1 The effect of the chemotactic peptide, N-fonnyl-l-methionyl-l-leucyl-l-phenylalanine (FMLP) was studied on cells in whole rabbit blood or on a mixture of purified rabbit platelets and neutrophils. 2 In blood, FMLP triggered cell aggregation (measured by electrical impedance) which was dependent upon the concentration of FMLP (9.9 ± 0.7 and 5.2 ± 1.2 ohms at 1 and 0.01 μm FMLP respectively).

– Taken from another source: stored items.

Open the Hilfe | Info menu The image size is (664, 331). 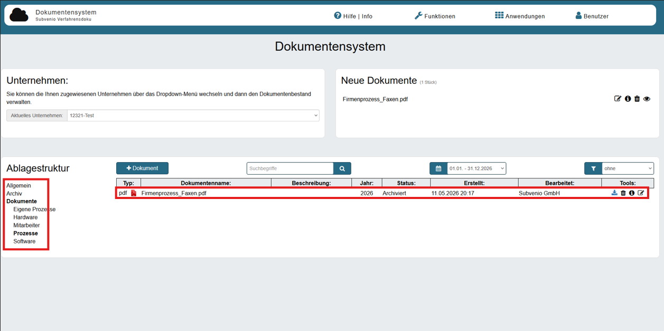point(353,16)
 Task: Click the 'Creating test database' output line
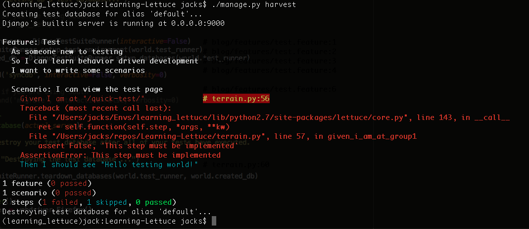(102, 14)
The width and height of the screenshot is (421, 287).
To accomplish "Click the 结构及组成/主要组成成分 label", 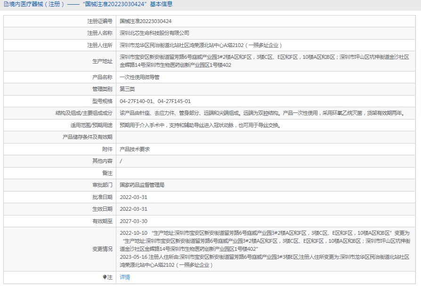I will [84, 113].
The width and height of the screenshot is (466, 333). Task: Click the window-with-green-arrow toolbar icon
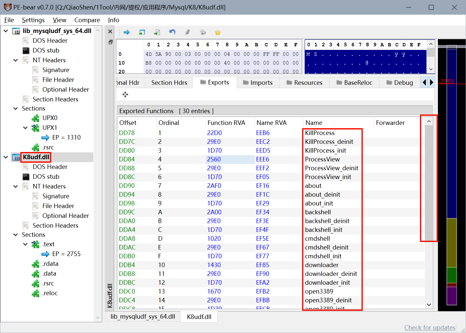[142, 32]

This aggregation was accompanied by a strong decrease in platelet counts (54.6 ± 6.0 and 45.6 ± 3.8% for 1 and 0.01 μm FMLP respectively) and by a smaller decrease in neutrophil counts (25.0 ± 1.9 and 12.9 ± 1.7% at 1 and 0.01 μm FMLP respectively). 3 When purified platelets and neutrophils were co-incubated, the addition of 0.1 μm induced a marked aggregation (50.0 ±1.6 vs. 19.5 ±1.6% of light transmission, n = 8, P < 0.001), ATP secretion (8.4 ± 1.0 vs. 0.1 ± 0.1 nmol ml⁻¹, n = 6, P < 0.001) and a decrease in platelet counts. FMLP induced aggregation of purified neutrophils and release of lysozyme but lacked direct platelet-stimulating effects. The release of lactate dehydrogenase, a cytoplasmic marker and lysozyme were unchanged under the interaction conditions. 4 Platelet activation was reduced by about 30% with 100 μm aspirin or indomethacin and by about 70% with 100 μm BW 755C. Two Paf-acether antagonists, BN 52021 (100 μm) and WEB 2086 (1 μm) suppressed platelet activation by 70–80%. 5 The supernatant of FMLP-stimulated neutrophils induced platelet activation only when bovine serum albumin was present. Rabbit neutrophils stimulated in the presence of serum albumin by 1 μm FMLP formed 2 nm Paf-acether of which half was released to the extracellular medium. 6 Our results indicate that the stimulation of neutrophils by FMLP induces platelet activation in whole blood and on isolated cells and that both arachidonic acid-metabolites and Paf-acether participate in platelet activation.